#### EXERCISE AIM
Pictures stay out of the copy. Repeat exactly the lines from the first entry below through the line that contains "Click the trash icon for crm_deal_uf", and nothing beyond.

#### DATA SHOWN
%%

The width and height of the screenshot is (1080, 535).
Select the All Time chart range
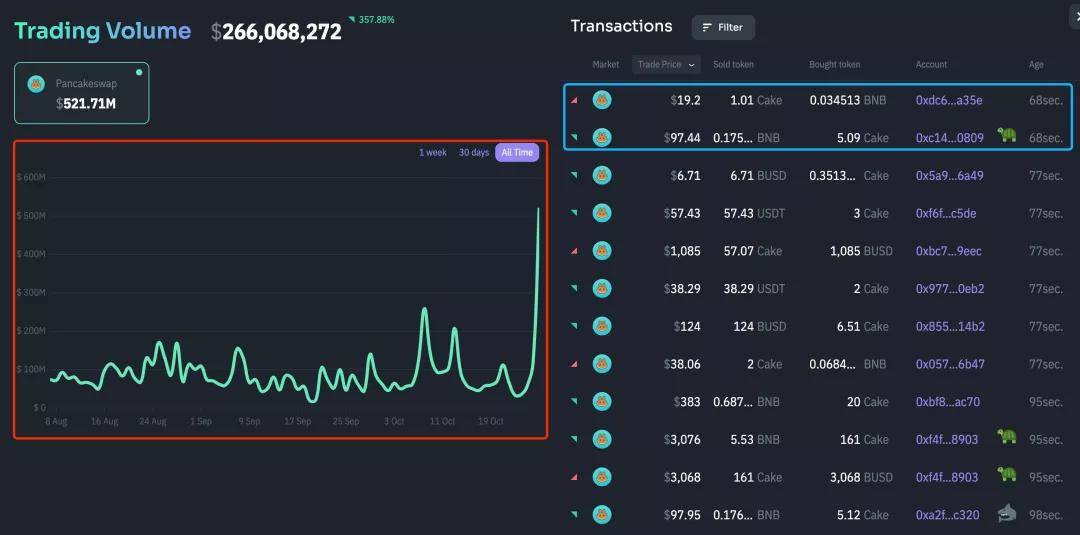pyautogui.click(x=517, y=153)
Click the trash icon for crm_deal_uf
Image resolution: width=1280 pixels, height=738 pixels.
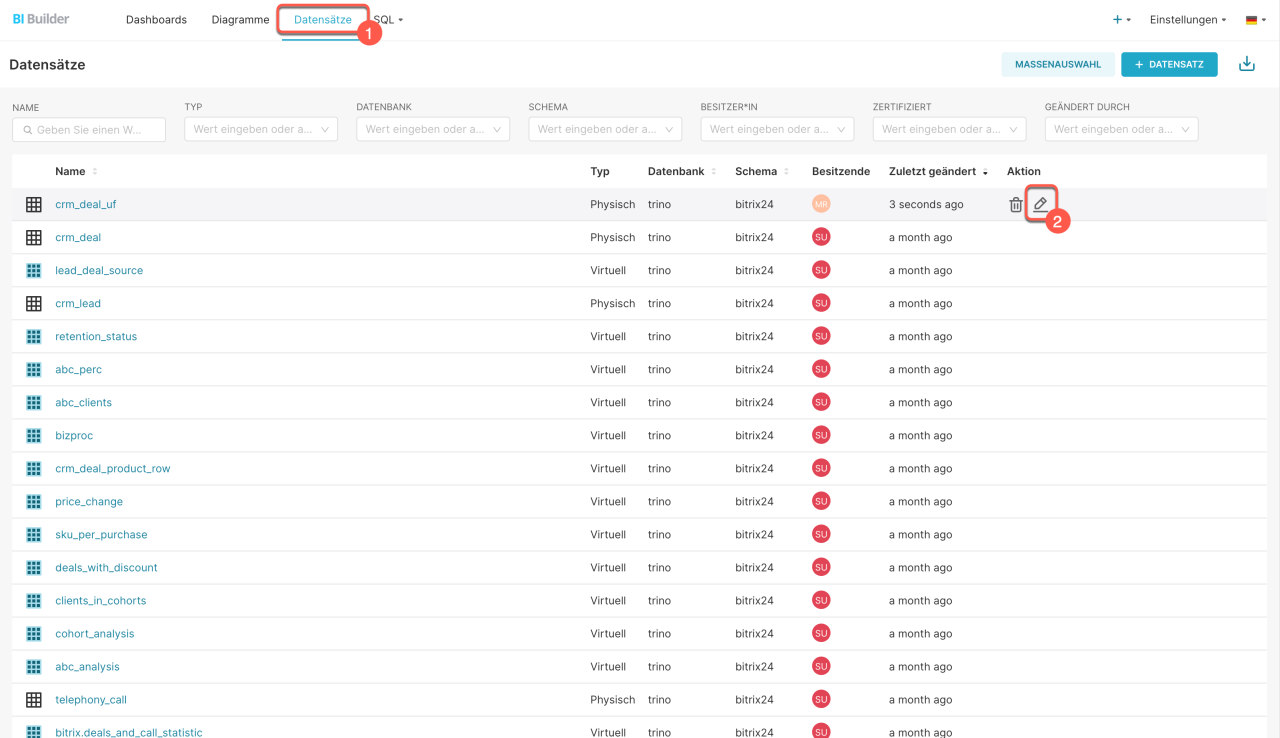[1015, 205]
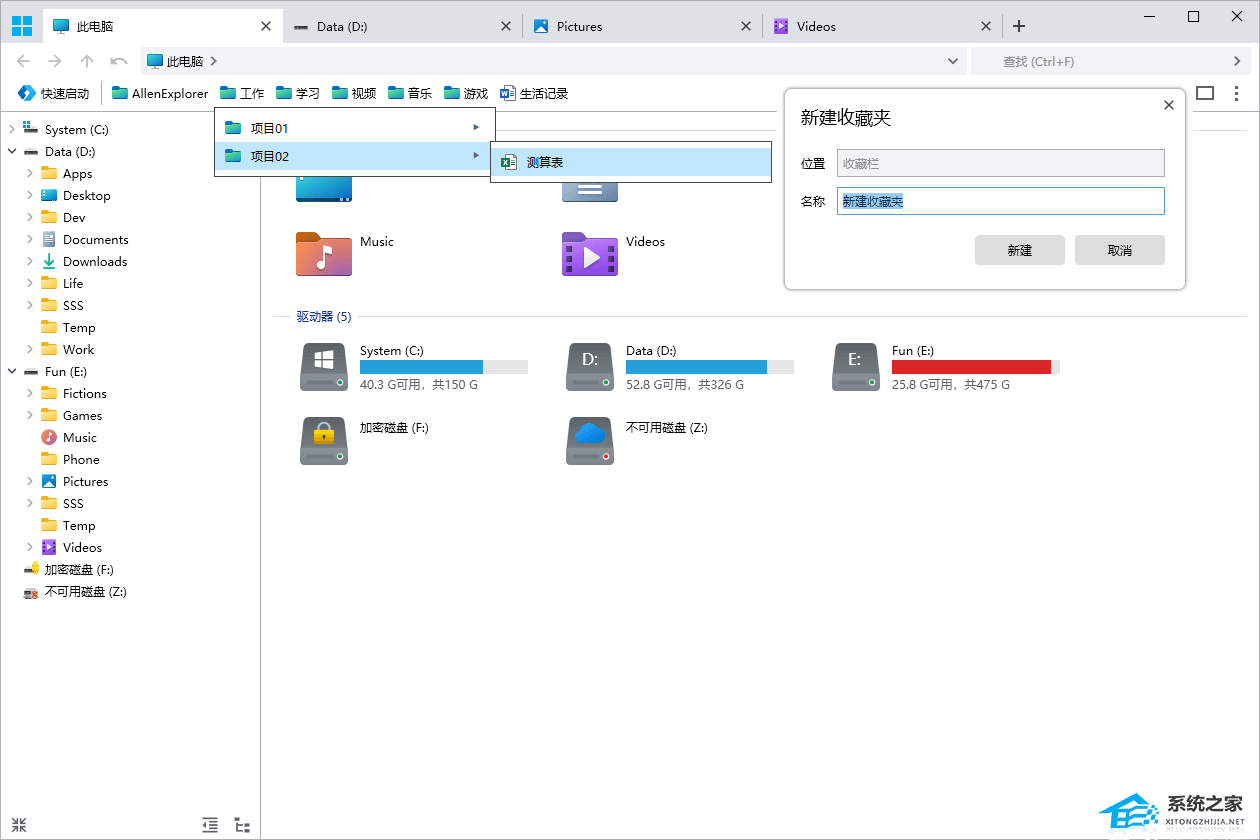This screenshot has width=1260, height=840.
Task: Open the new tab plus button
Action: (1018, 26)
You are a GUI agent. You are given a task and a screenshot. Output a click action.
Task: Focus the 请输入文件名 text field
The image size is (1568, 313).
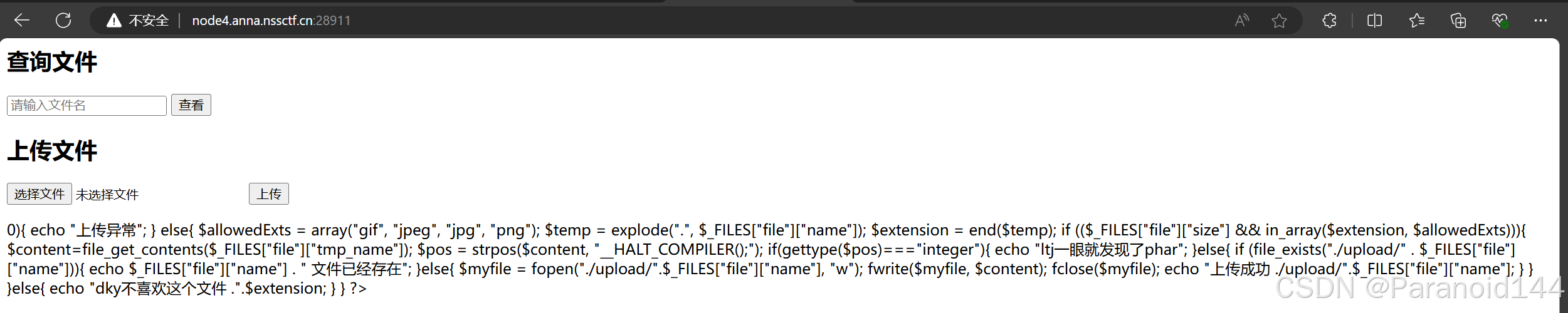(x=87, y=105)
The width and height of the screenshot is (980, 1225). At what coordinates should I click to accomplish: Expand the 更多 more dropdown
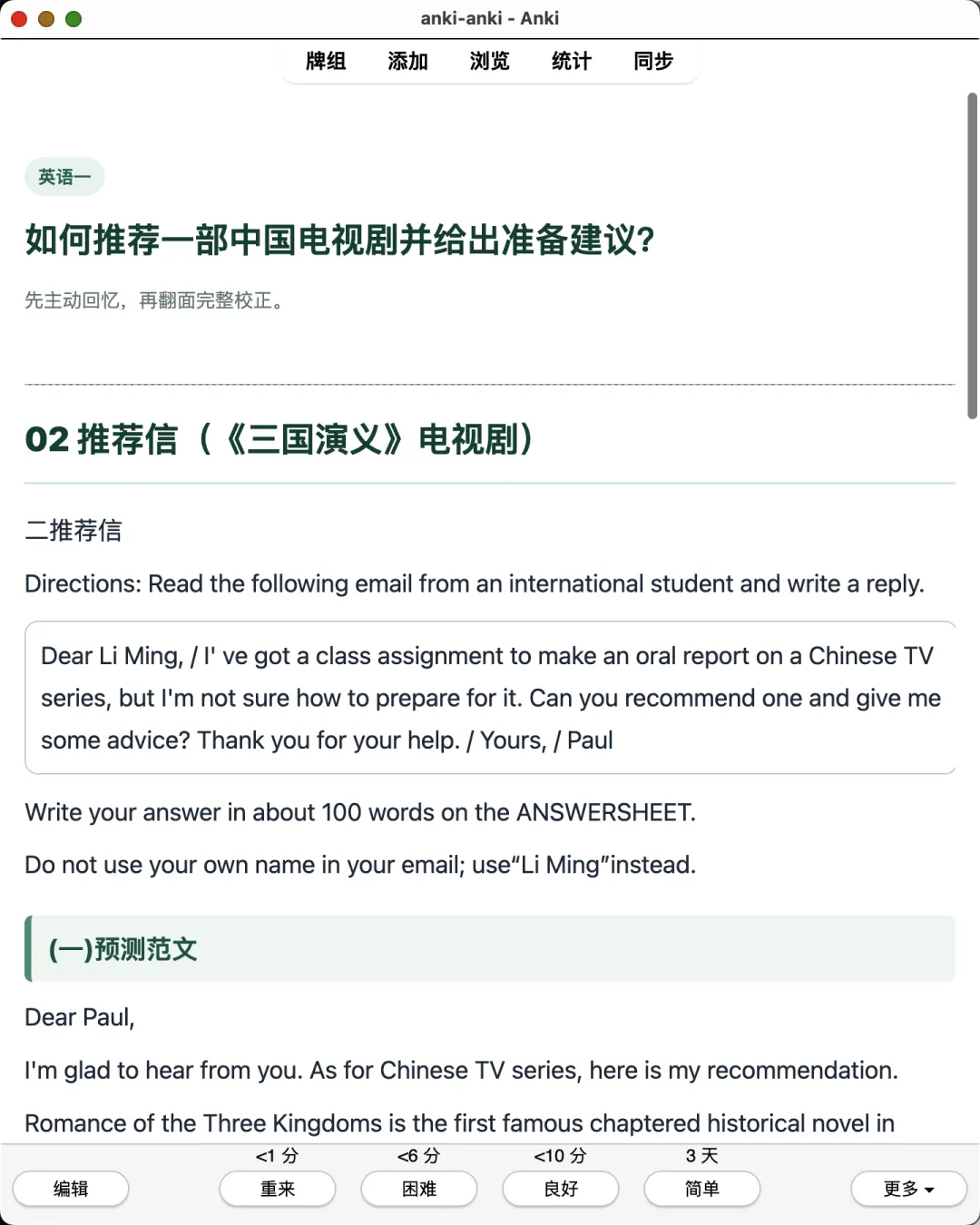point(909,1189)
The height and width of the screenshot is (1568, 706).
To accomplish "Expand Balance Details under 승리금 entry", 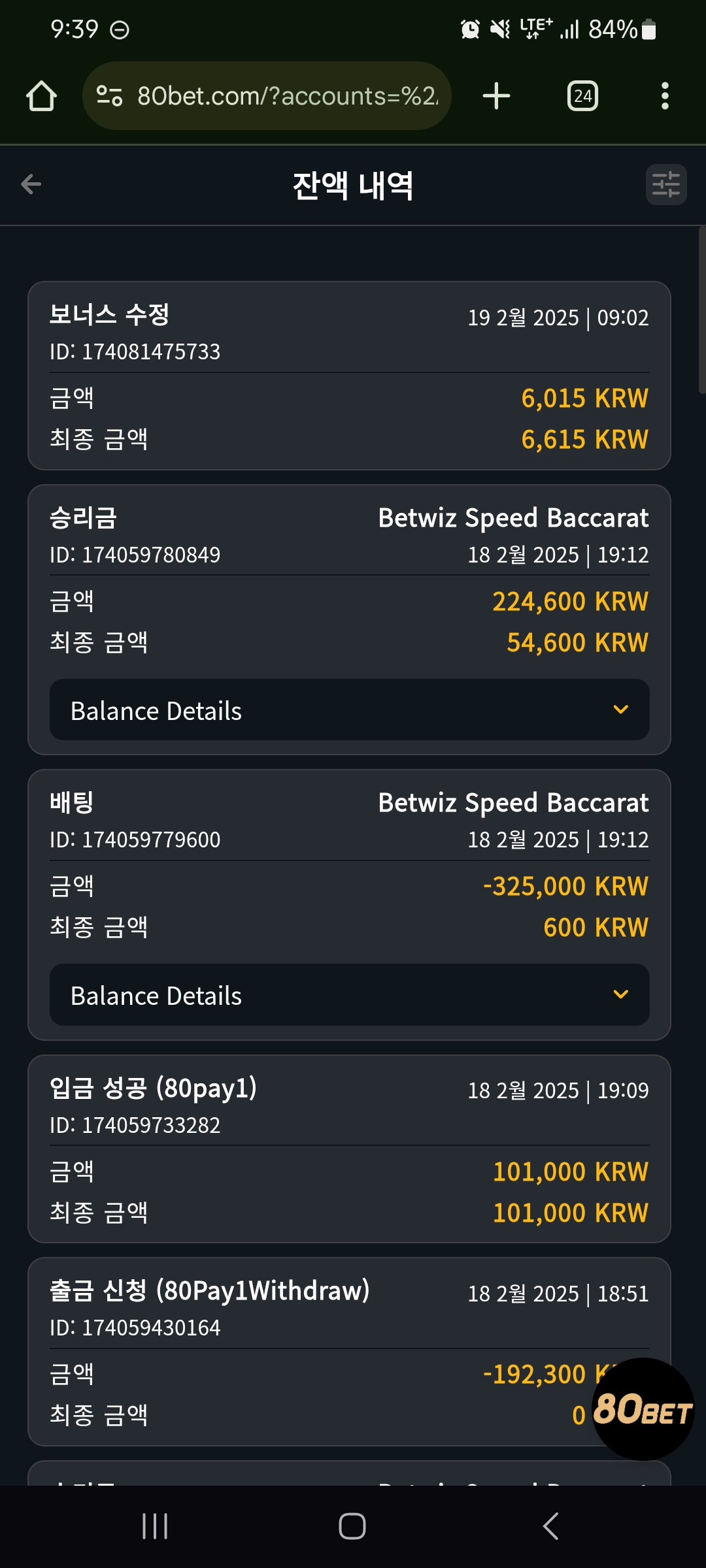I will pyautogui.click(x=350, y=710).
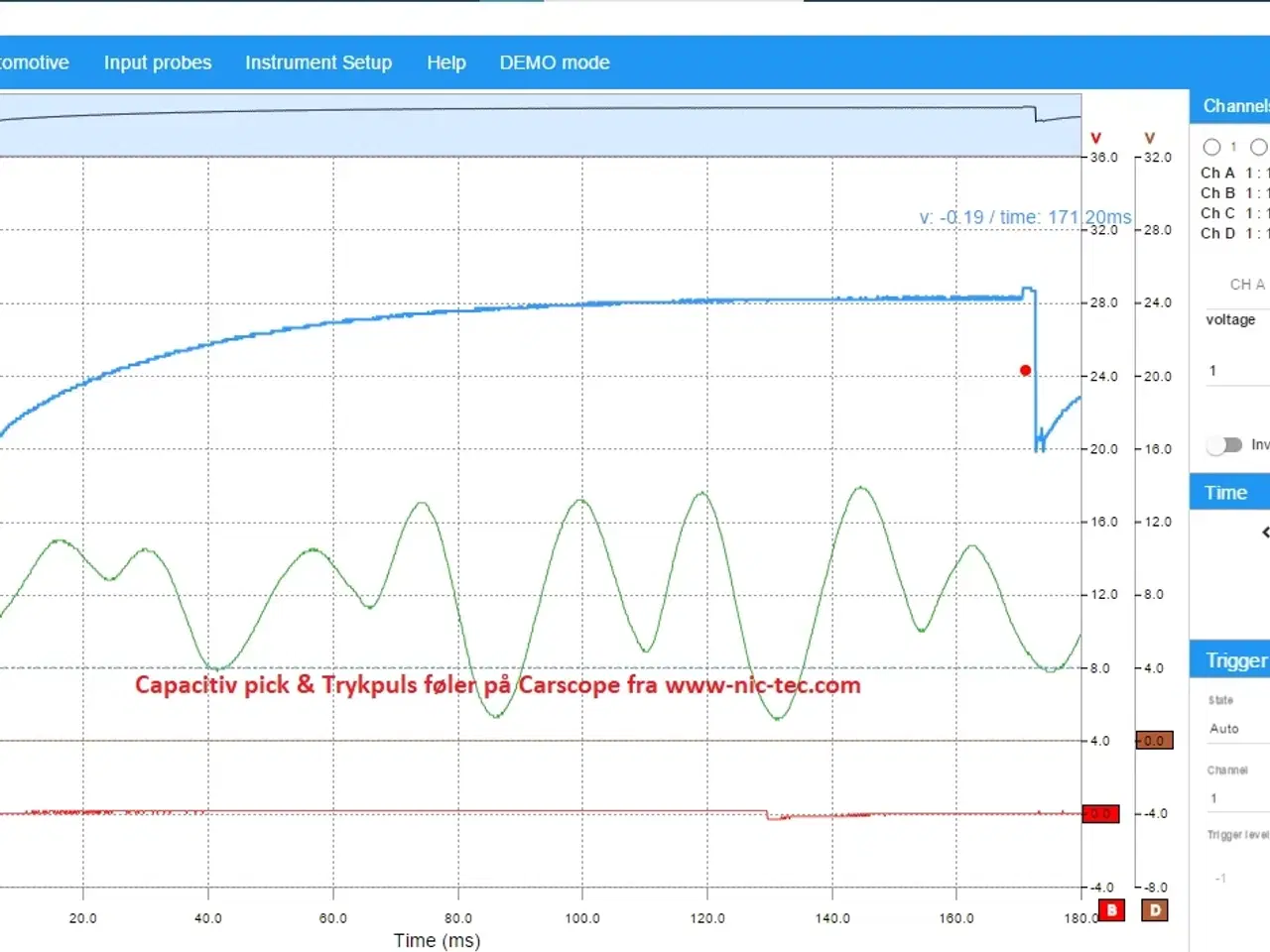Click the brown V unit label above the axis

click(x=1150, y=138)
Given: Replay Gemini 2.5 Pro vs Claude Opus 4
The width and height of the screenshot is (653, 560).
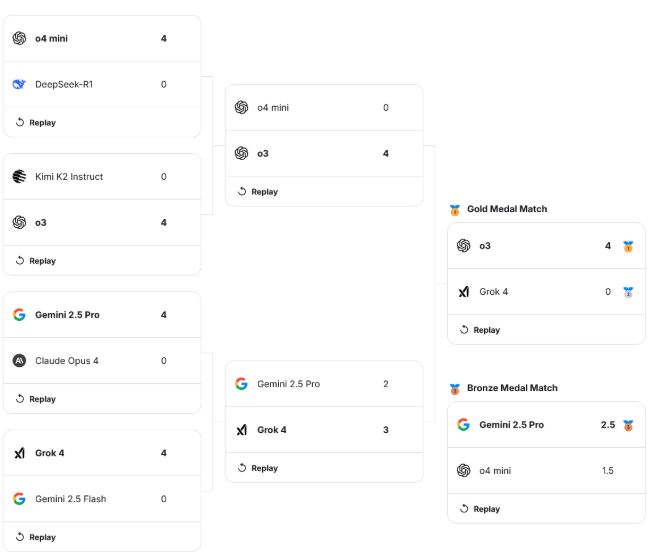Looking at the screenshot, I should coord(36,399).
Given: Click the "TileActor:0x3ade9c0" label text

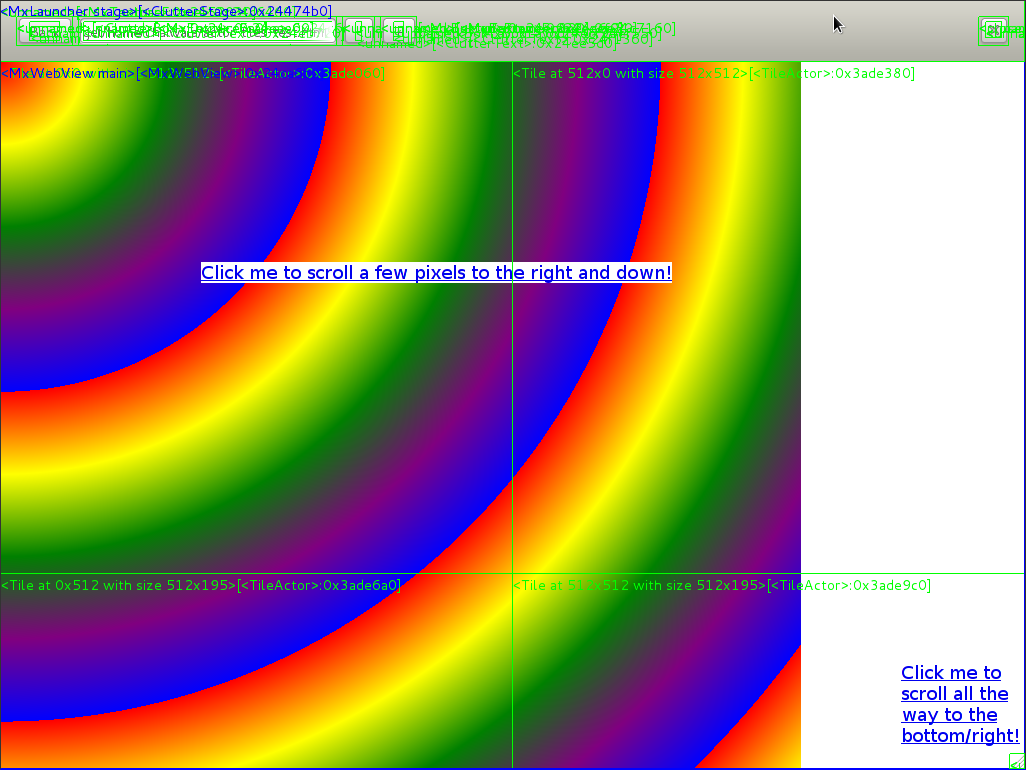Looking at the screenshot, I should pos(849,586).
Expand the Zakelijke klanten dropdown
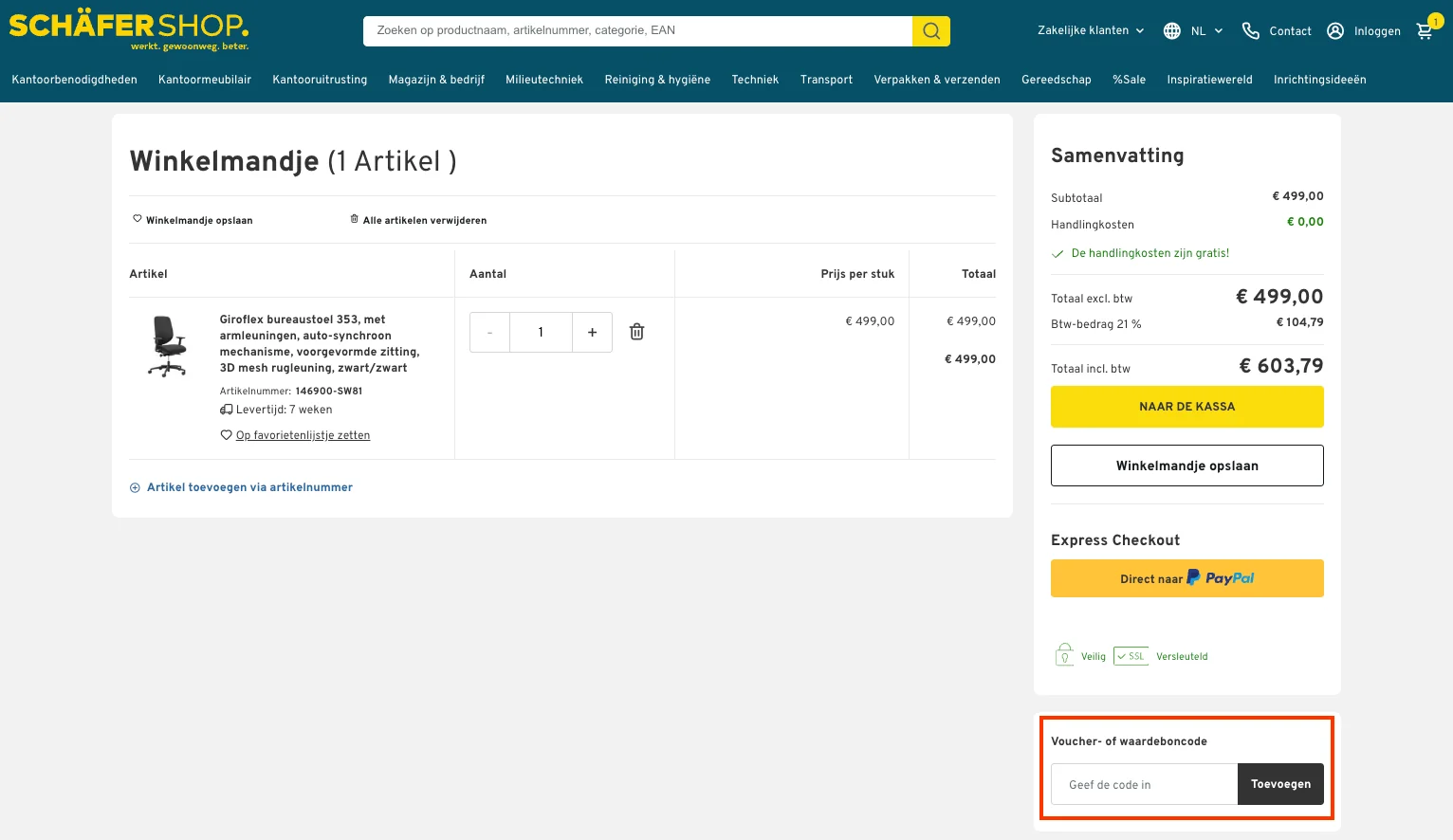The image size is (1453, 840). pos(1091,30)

%%

#### YOUR RESPONSE
The width and height of the screenshot is (1080, 535).
Select the All Time chart range
pyautogui.click(x=517, y=153)
Click the trash icon for crm_deal_uf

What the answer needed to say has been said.